Mineral composition of ethnic artisan bread
The mineral composition of ethnic artisan bread from the five production units is presented in table 5. The calcium content of ethnic artisan bread s was between 89.90 to 292.61 mg / kg with an average of 172.74 mg / kg (Tab. 5). The calcium contents of ethnic artisan bread were lower than those of organic bread (254.4 mg / kg) reported by Taupier-Létage et al. [16]. However, they are superior to those of bread from organic flour T55 (150 mg / kg). They are also lower than those of T80 cylinder bread. But only the calcium content of the sample of artisan Yagma bread (PTY) is similar to that of millstone flour (288.7) and artisan pre-fermented wheat bread (289.8). Analysis of variance showed that there is a significant difference between the levels of Calcium. Calcium is an essential element in the multiplication and growth of yeasts. The deficiency in mineral salts (calcium, potassium, sodium) or in trace elements (zinc, iron) reduces the fermentative power. Mineral salts stimulate yeast growth and are essential constituents of enzyme systems [3]. Ethnic artisan bread could be recommended and served to vulnerable people.

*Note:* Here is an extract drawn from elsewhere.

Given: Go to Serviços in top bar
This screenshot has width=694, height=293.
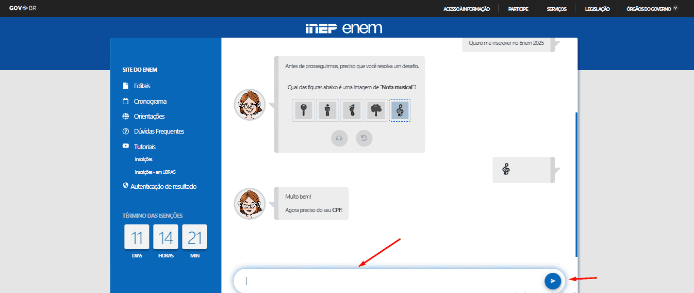Looking at the screenshot, I should 556,9.
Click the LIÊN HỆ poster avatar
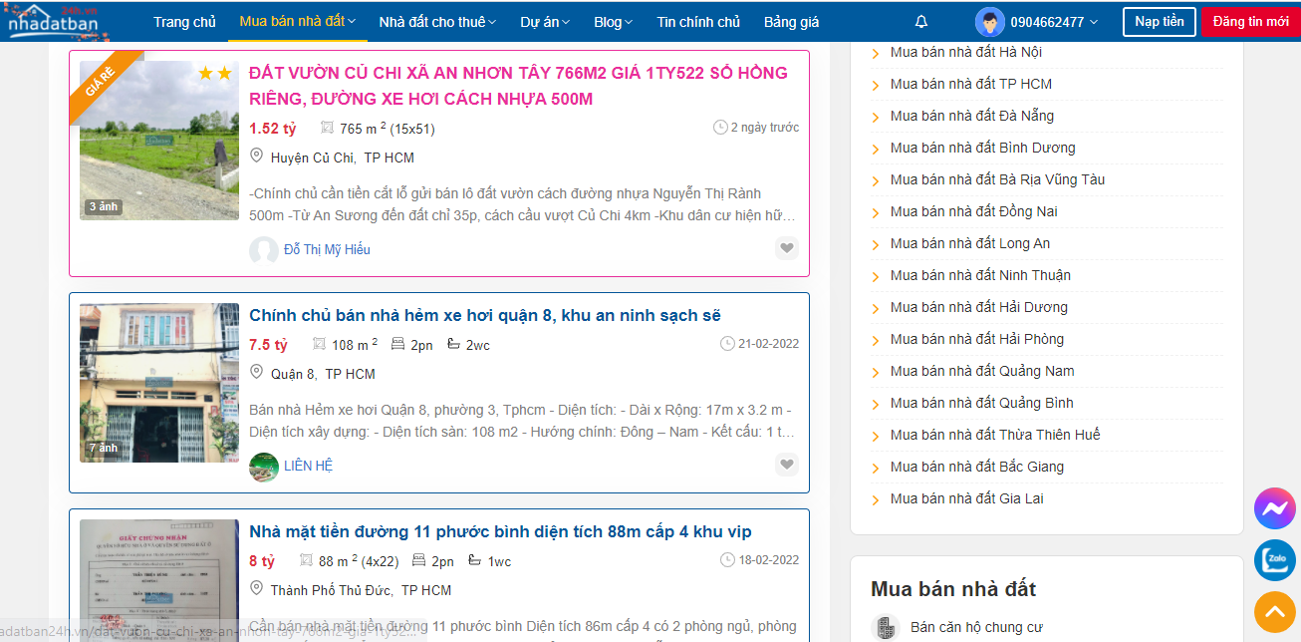 pyautogui.click(x=263, y=467)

The zinc content of ethnic artisan bread s varied from 11.56 to 89.27 mg / kg with an average of 61.81 mg / kg (Tab. 5). This content is similar to that reported by Taupier-Létage et al. (2007) [16]. The mean zinc content of ethnic artisan bread is also similar to that of sourdough bread (64 mg / kg) reported by Taupier-Létage et al. [16]. Analysis of variance shows that there is a significant difference between the zinc contents. Ethnic artisan bread s could be used as a food ration to meet the body's demand for mineral salts.

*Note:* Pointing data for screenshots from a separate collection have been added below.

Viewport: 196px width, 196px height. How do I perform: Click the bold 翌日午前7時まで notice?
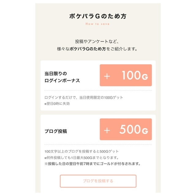[92, 164]
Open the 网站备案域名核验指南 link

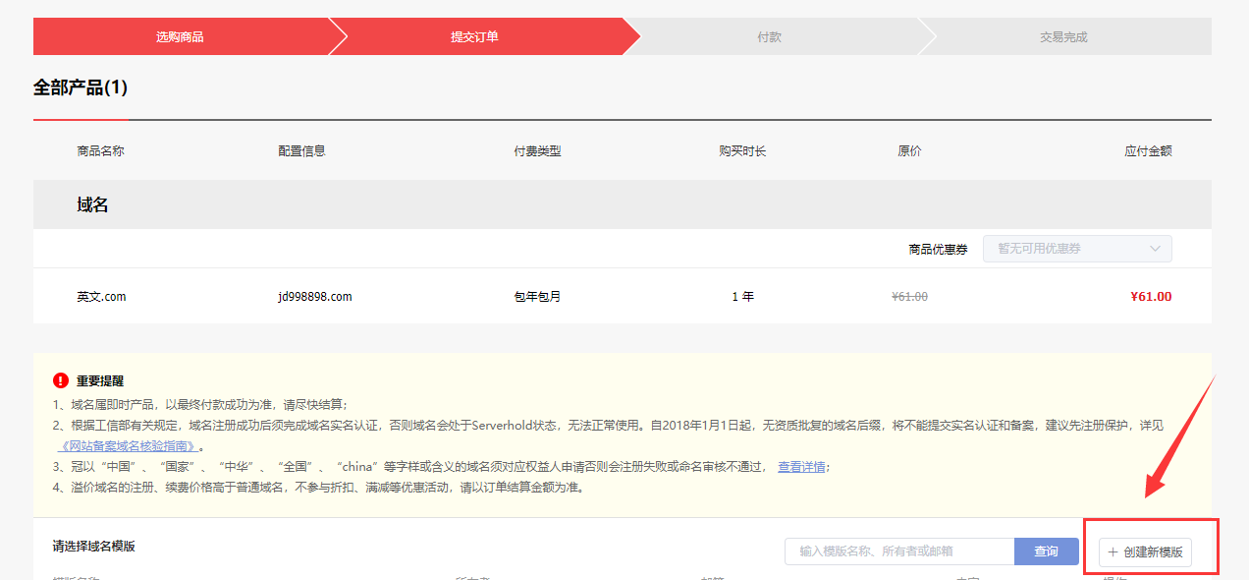click(x=126, y=446)
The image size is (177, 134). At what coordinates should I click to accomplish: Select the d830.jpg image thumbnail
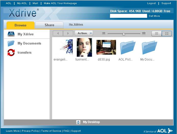coord(106,47)
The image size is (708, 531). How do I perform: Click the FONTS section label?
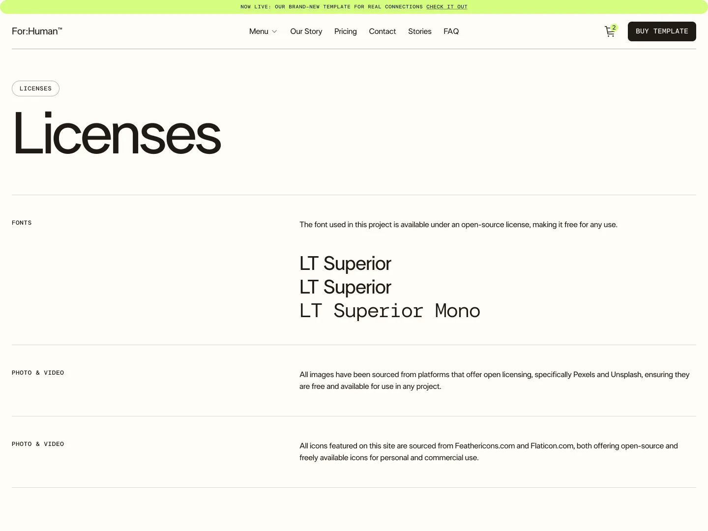(22, 223)
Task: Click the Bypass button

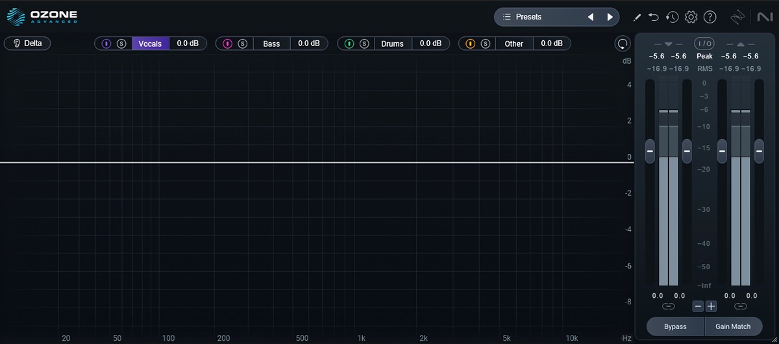Action: tap(675, 326)
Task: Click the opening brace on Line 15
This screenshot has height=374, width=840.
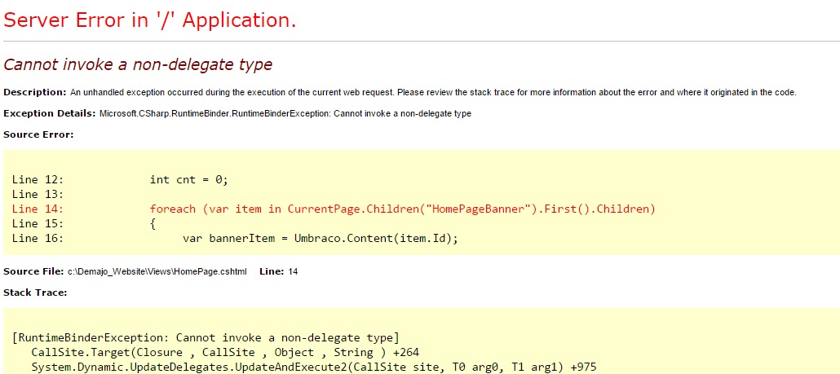Action: (153, 223)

At the end of the analyzes, the iron content of ethnic artisan bread ranged from 69.18 ± 36.74 to 389.10 ± 32.89 mg / kg with an average of 145.71 mg / kg. These contents are lower than the contents of Ablo (320.5) and fermented dough bread (290.3) reported by Bokossa et al. [17] (Tab. 5). These values are lower than that reported by Bokossa et al. [17]. The iron contents of ethnic artisan bread s are, however, higher than those of type 55 flour (12 mg / kg) reported by Taupier-Létage et al. [16]. Analysis of variance showed that there is a significant difference between the iron contents. Iron is the essential constituent of hemoglobin in red blood cells, myoglobin in muscles and certain enzymes such as cytochromes [31,32]. Consumption of ethnic artisan bread constitutes a significant gain for pregnant women and infants.